Related Rates Calculus Problem

[thistleBranch]

You and some friends are trapped inside a rectangular room that is leaking water from the ceiling filling up the room with water. Picking up a small cubic gift box (6 inches in length) you time the box fills in exactly 3 minutes. While you were timing the filling of the box, your friends measured the room to be 10 feet x 12 feet x 8 feet (LxWxH). Assuming no water is seeping out of the room, determine how fast the water level in the room is rising the moment the water in the room is 5 feet deep.

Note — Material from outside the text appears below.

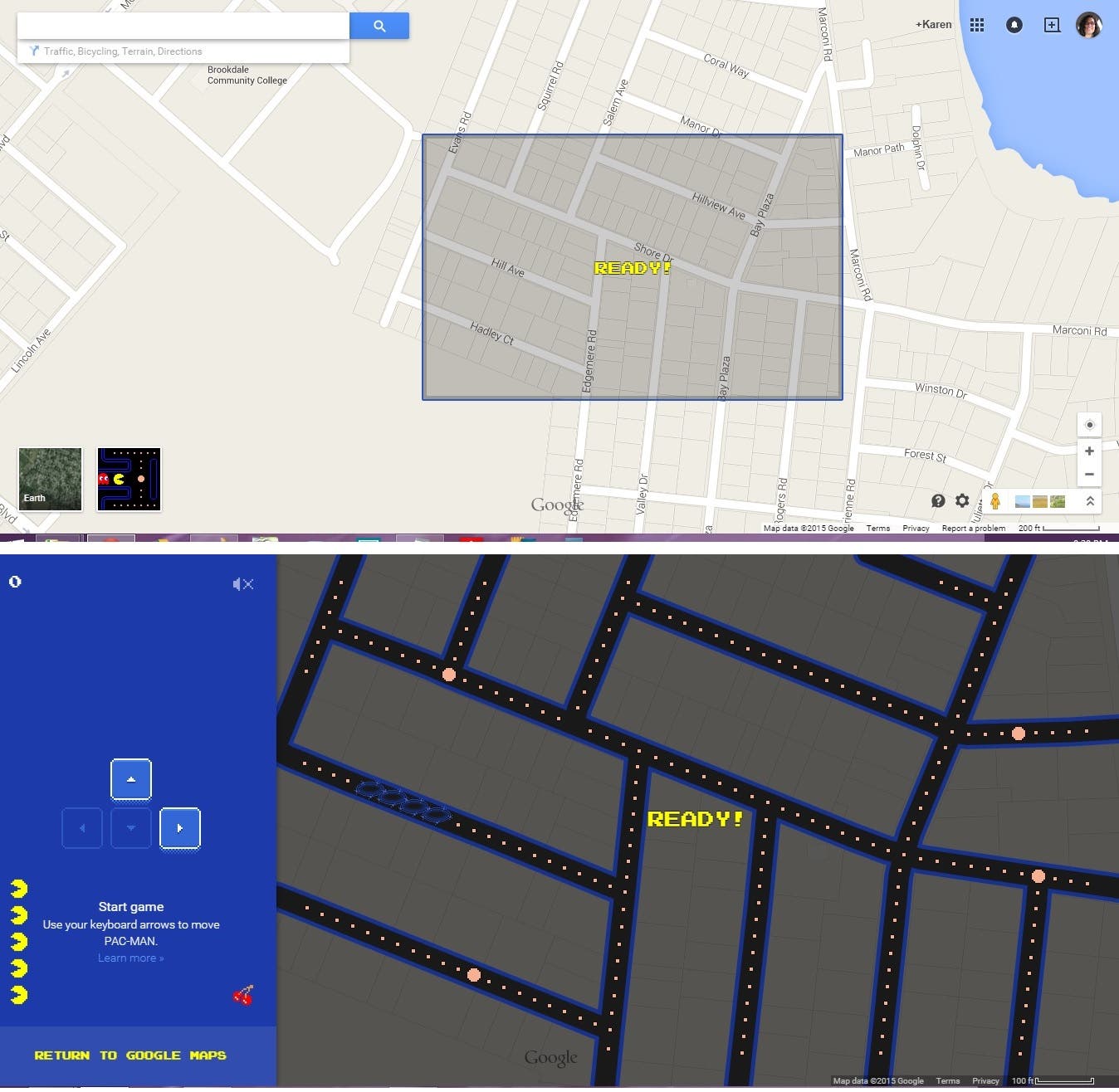Screen dimensions: 1119x1092
Task: Open the Google apps grid
Action: (x=977, y=25)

This is a homework problem I have been stuck on for quite some time. I attached a picture of what I could work out. I would appreciate some help. Thank you.

 

[MarkFL]

Ignoring the water displaced by you and your friends, I would express the volume of water as the cuboid:

[MATH]V=w\ell h[/MATH]
And the width \(w\) and length \(\ell\) will be constant, we may differentiate with respect to time \(t\) to obtain:

[MATH]\frac{dV}{dt}=w\ell\frac{dh}{dt}[/MATH]
which implies:

[MATH]\frac{dh}{dt}=\frac{1}{w\ell}\frac{dV}{dt}[/MATH]
Using the information provided regarding how fast the gift box was filled, we know:

[MATH]\frac{dV}{dt}=\frac{6^3}{3}\frac{\text{in}^3}{\text{min}}[/MATH]
So, what do we find regarding the time rate of change of the depth of the water?

 

[thistleBranch]

Does this mean that
[MATH]\frac{dh}{dt} = \frac{1}{wl}(\frac{6^3}{3})\frac{in^3}{min}[/MATH]

 

[MarkFL]

Yes, plug in for the given width and length, then simplify to get some number in inches per minute.

 

[thistleBranch]

Thank you so much!